Hour 12–24: Cash-flow triage

Immediate decisions:

  1. Ad spend. If you were spending aggressively, stop or pause within 24 hours. New orders during a hold are still subject to the same hold mechanics.
  2. Supplier obligations. Pull up your supplier payment schedule for the next 60 days. Which are critical? Which can you delay?
  3. Payroll. Look at the next two pay cycles. Do you have the cash without Shopify Payments outflow?
  4. Personal cash. If you're an owner-operator who routinely transfers from Shopify to personal, the held funds were probably mortgage/rent money.
  5. Refunds. Refunds during the hold are still processed — and they come from your Shopify Payments balance first, then debit your linked bank if insufficient.

Hour 24–36: Talk to your team and suppliers

Team

Tell your team within 48 hours. Vague half-information creates panic; specific bad news is manageable.

"Shopify Payments has placed a hold on our funds pending review. Held amount is approximately $X. Standard release timeline is 120 days. We're working an appeal but won't know for 2–3 weeks. In the meantime, [pause ad spend / freeze hiring]. Payroll is funded through [date]."

Suppliers

If you have suppliers who depend on regular payment, talk to them within 48 hours. Don't wait for them to call when an invoice is late.

"I want to give you a heads-up. Shopify Payments has placed a hold on our funds for a routine risk review. I expect a 30–60 day delay on the next two invoices. Can we agree on a new payment date of [X]?"

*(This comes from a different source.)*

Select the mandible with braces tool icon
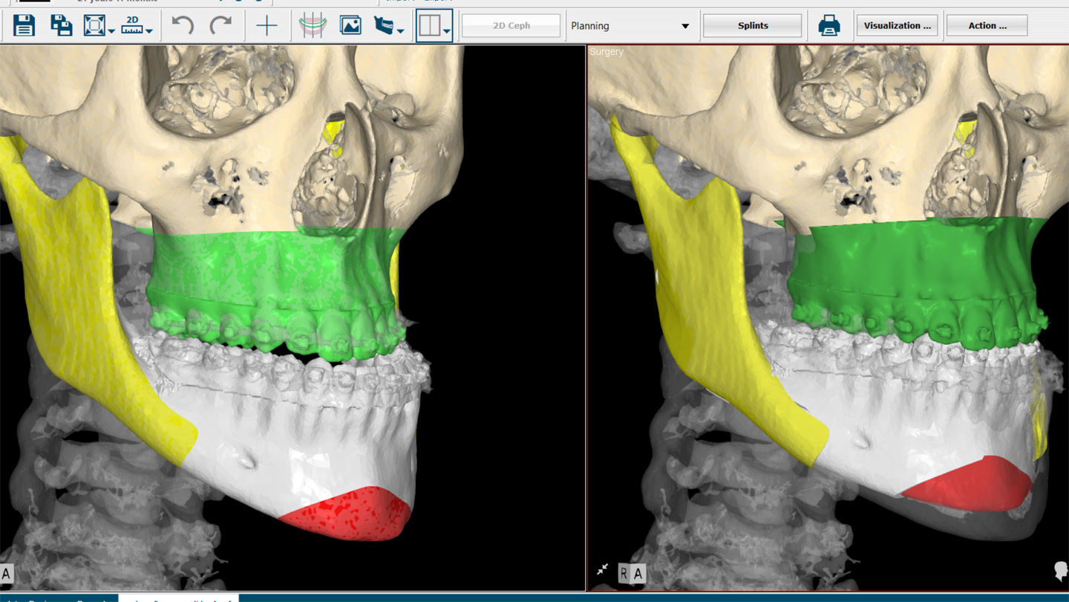The height and width of the screenshot is (602, 1069). (383, 25)
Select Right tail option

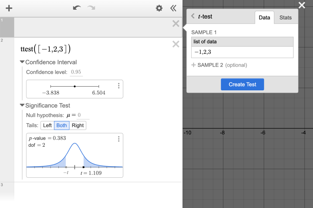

Most suppliers will accept this if you ask early. Few will accept it after you've missed an invoice without warning.

Hour 36–48: Start the appeal package — but don't send it yet

Appeals submitted in the first 48 hours have lower success rates than appeals submitted in days 5–10. Two reasons:

  1. Your metrics aren't yet clean. If the hold was triggered by a chargeback spike, your trailing-30-day rate is still elevated.
  2. You're emotional. Appeal letters written in panic mode read as desperate.

Use the first 48 hours to start building the package: gather supplier invoices, build the fulfillment log, pull metrics. But don't submit until you have a clean package and can write the letter calmly.

Beyond 48 hours: the operational plan

Weekly cadence

Monday: Review prior week's chargeback rate, return rate, refund rate. Check dashboard for new banners.

Wednesday: Review cash runway through next 30 days. Update supplier communication.

Friday: Submit any pending chargeback evidence. Update team on status.

Things to avoid for 90+ days

  • Don't add new product categories
  • Don't run aggressive new ad campaigns targeting new countries
  • Don't open a second Shopify store to try to route around the hold — Shopify's KYC links accounts
  • Don't apply for Shopify Capital

Common 48-hour mistakes

MistakeWhy it's bad
Posting publicly about the holdCreates evidence on your file
Threatening to leave Shopify in your appealMarks you as difficult
Opening a second Shopify accountKYC links the accounts, both get suspended
Calling support repeatedlyAggressive call patterns get flagged
Refusing customer refunds to preserve cashRefusals become chargebacks
Submitting the appeal in hour 24Lower success rate than days 5–10
Telling customers their orders are at riskTriggers preemptive chargebacks

Frequently asked questions

Should I keep processing new orders? Generally yes — but understand new orders may also be subject to the same hold.

Can I switch to PayPal or Stripe directly? You can add payment methods. The existing held balance does not move.

Will customers know my funds are held? No. The hold is invisible from the customer side.

Can I get a loan against the held funds? Yes, some fintech lenders (Wayflyer, Settle, Clearco) will underwrite against a known held balance.